With each upward tick in the price of fossil fuels, solar-cell researchers and makers study the spreadsheets that compare their economics to those of conventional power generation, and look forward to achieving parity. Meanwhile, those who look first not at the price, but at the cost – the environmental cost – of carbon- based power generation continue to add (verbal) fuel to the fire of this discussion. Also in the States, former Vice-President Al Gore offered his echo of the late President John F. Kennedy’s 1962 “Challenge” speech that sent the USA to the moon.
If you missed the coverage, Gore proposed that the country should aim to replace all its electricity-generating capacity with zero-carbon technology in ten years. He is certainly not the only one who has thought that the time is right for a new version of that Kennedy speech – but he has cast his net a little wide, and slightly missed the point on the issue of achievability. Kennedy set a challenge that – at the outset – looked impossible in technological terms. However, you can accelerate the pace of research and development almost without limits, given the will and the money. In the case of the “space race” it was mostly development; not much fundamental technology went to the moon in 1969 that didn’t already exist in 1960.
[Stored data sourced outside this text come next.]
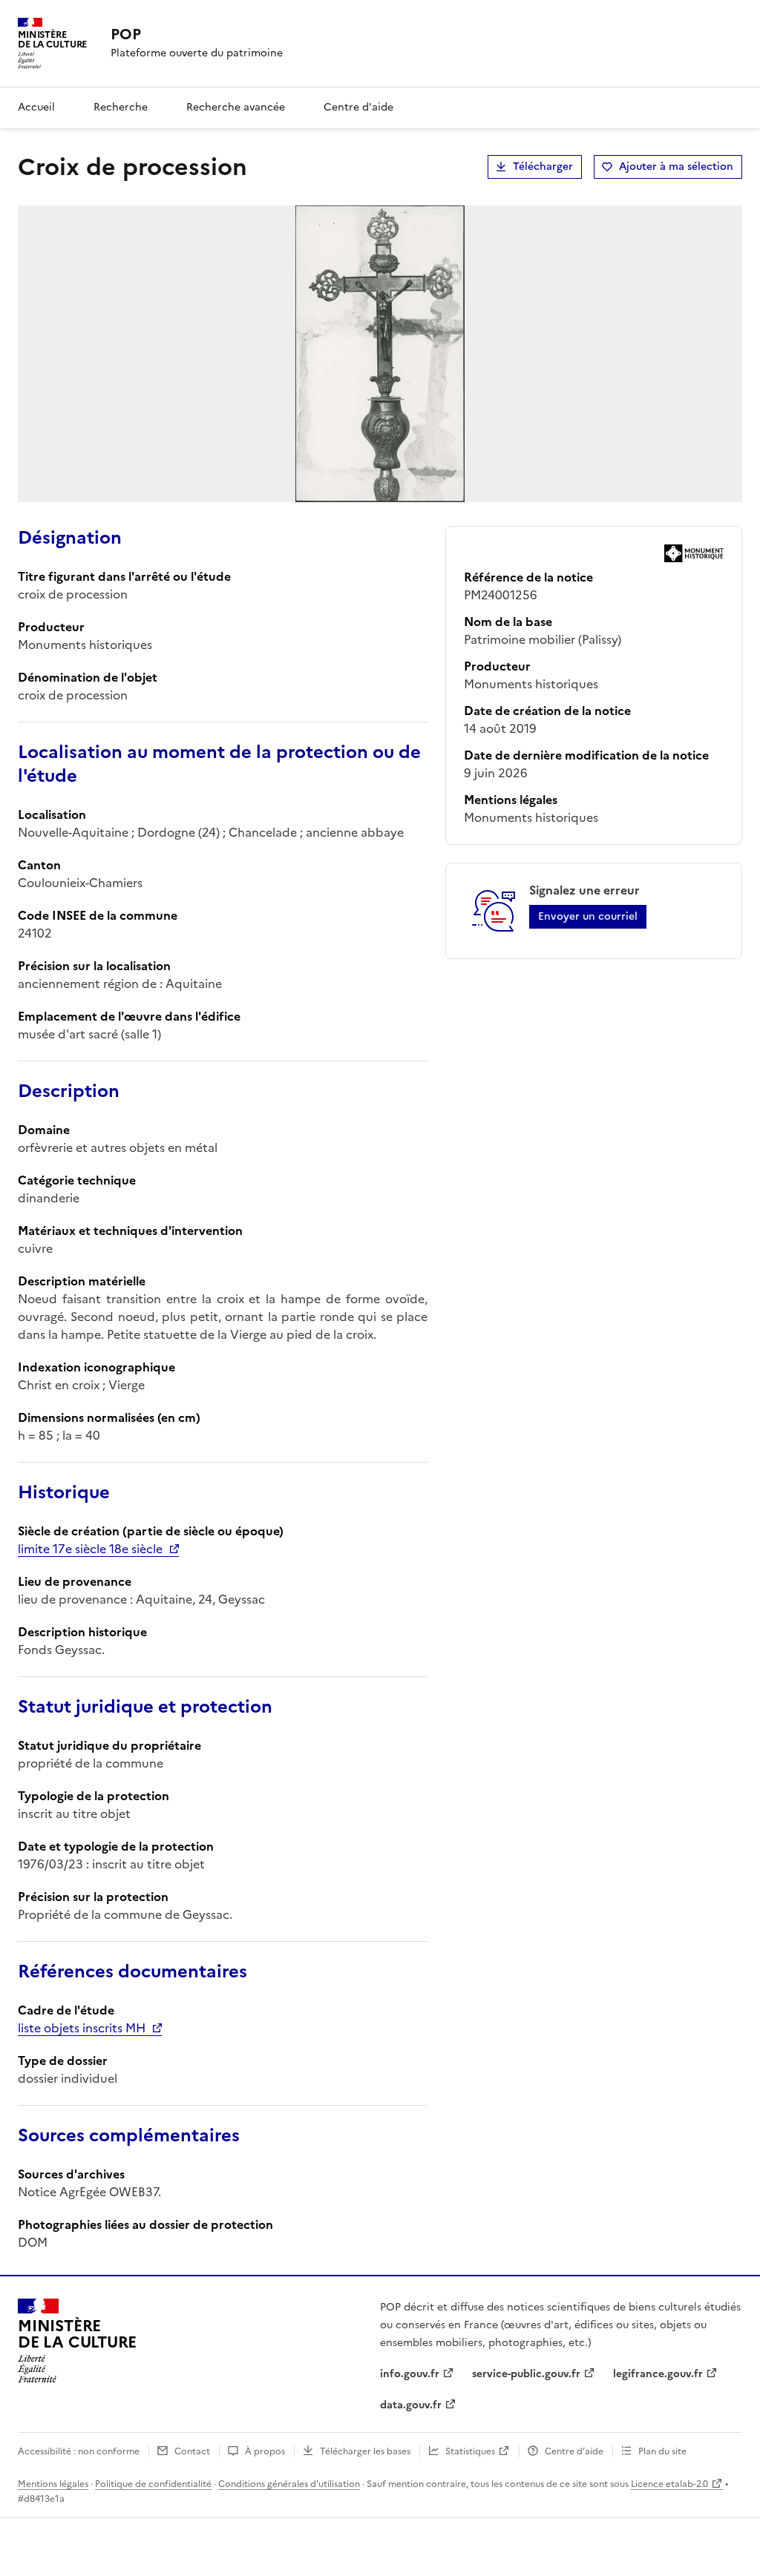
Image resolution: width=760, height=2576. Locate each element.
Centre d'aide (358, 107)
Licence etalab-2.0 (669, 2484)
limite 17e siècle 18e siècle (90, 1549)
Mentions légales (53, 2484)
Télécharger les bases (365, 2451)
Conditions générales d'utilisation (289, 2484)
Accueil (36, 107)
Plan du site (662, 2451)
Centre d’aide (574, 2451)
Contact (192, 2451)
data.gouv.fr (411, 2405)
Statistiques (470, 2451)
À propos (265, 2451)
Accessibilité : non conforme (79, 2451)
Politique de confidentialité (153, 2484)
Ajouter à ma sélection (676, 166)
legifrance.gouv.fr (658, 2374)
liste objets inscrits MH (81, 2028)
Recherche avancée (235, 107)
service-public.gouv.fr (526, 2374)
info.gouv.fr (409, 2374)
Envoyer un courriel (588, 916)
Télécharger (543, 166)
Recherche (121, 107)
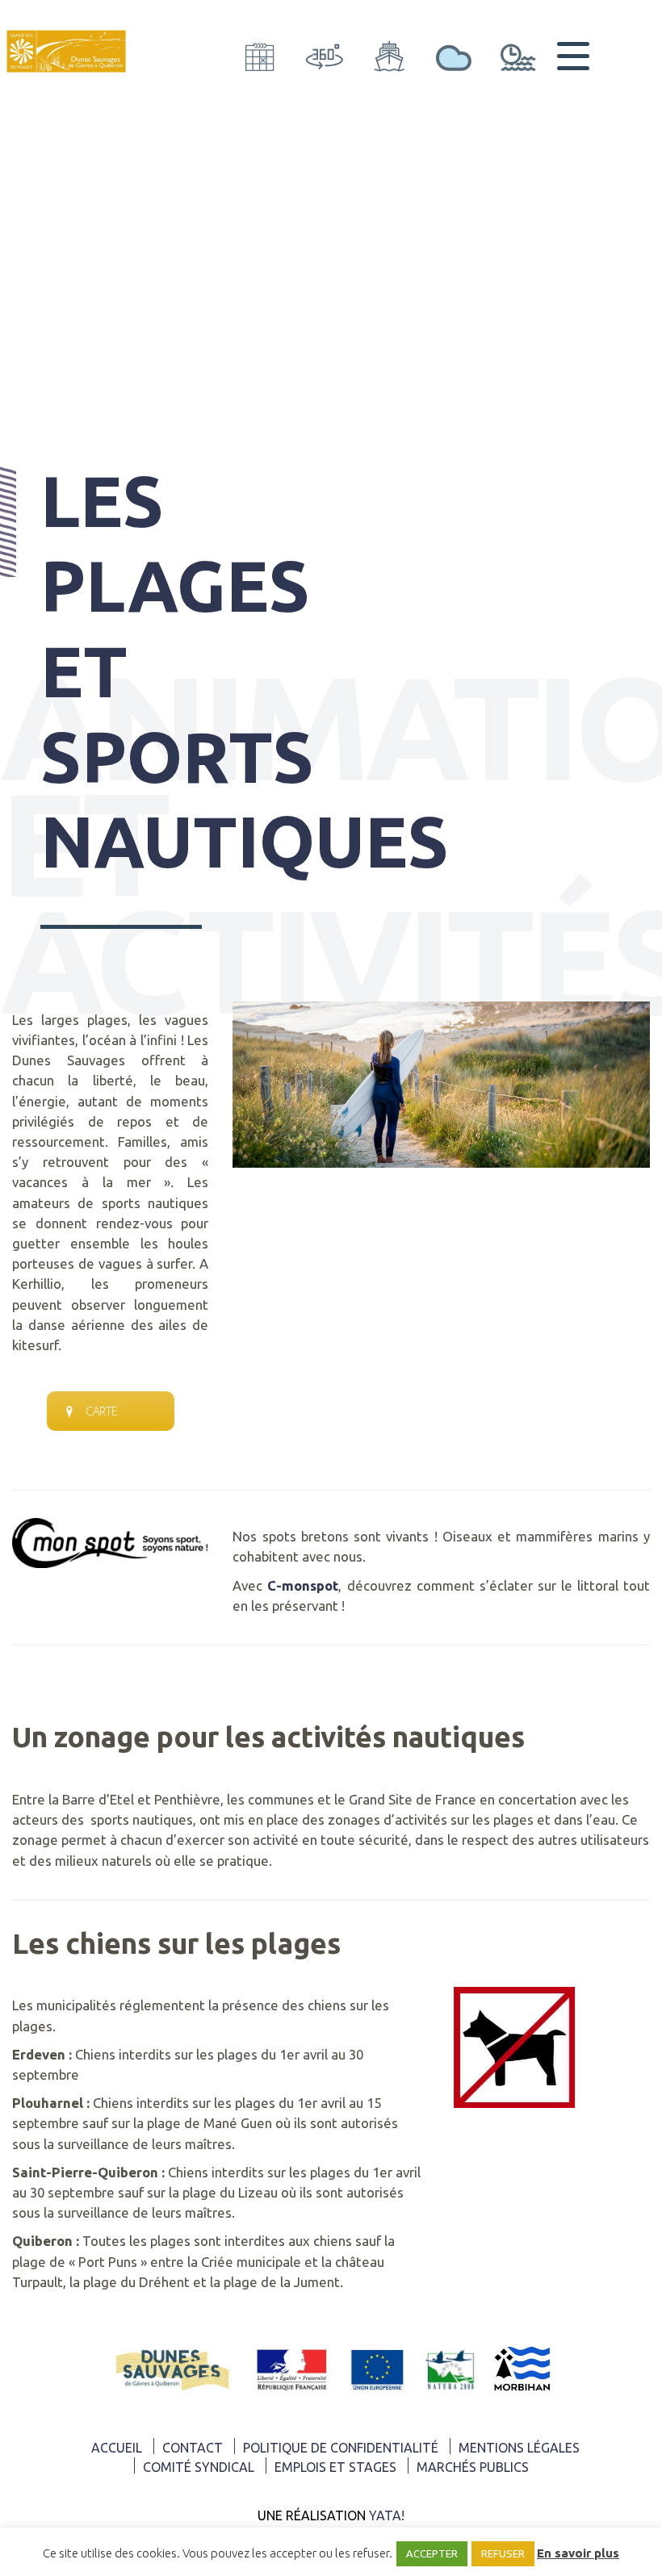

However, although Apollo programme did call for a lot of technology to be developed in a short time, and though Saturn 5 rockets were big, not many of them were needed. The amount of physical “stuff” that had to be built was finite. Sadly, even if the R&D were done and ready today, from a standing start, it’s doubtful if you could build replacements for all of the USA’s electricity generation capacity in ten years. The industrial heavy-engineering infrastructure to manufacture to that time scale just doesn’t exist.
Is there a candidate project that Gore might have cited and that offers parallels to the Kennedy speech? One that is ambitious, that looks impossible in the timeframe but might just be achievable if we throw enough effort and resources at it? I think there is: power generation based on nuclear fusion. The timidity with which the world’s sci-tech community is currently approaching this concept is close to depressing. We need some alternative generation technology now; by analogy with the rockets that went to moon, the basic physics of fusion is done; all that’s left is engineering. It’s engineering, certainly, that we may not altogether know how to do yet, but engineering just the same; that is the point of pouring resources into “grand projects.” Conversely, most other alternative energy generation technologies are up against some fundamental physical limitations that will be hard to get around, no matter how much development effort we direct at them.
Today, however, the physicists talk cautiously of the year 2050 before we even have a prototype demonstration fusion generator. Here’s what the focussed version of the “ten-year” speech perhaps ought to say; “Before ten years has passed, we should have a working and economically viable, safe and practical, design for a power-generating fusion reactor. And it should not be an un-repeatable “extended prototype” in the manner of the Apollo programme, but a finished design, with bill-of-materials and ready for mass-manufacture.”
As a goal, this may not even be possible: it might be fundamentally beyond the capabilities of our engineering to achieve. Those who favour such projects say this almost doesn’t matter, that even if the basic programme were to fail, it would be an immense spur to industrial and economic progress. Some will also argue that we should not be seeking a “techno-fix” for our present energy dilemma, and that all our efforts should focus on renewable energy sources. While they seek to hold the moral high ground, those who hold that viewpoint ignore the reality that what the people really want is all of the energy as well as low environmental impact. They don’t want to be told, “You can’t have both.” A “grand project” might just deliver that goal – and it would be great fun trying.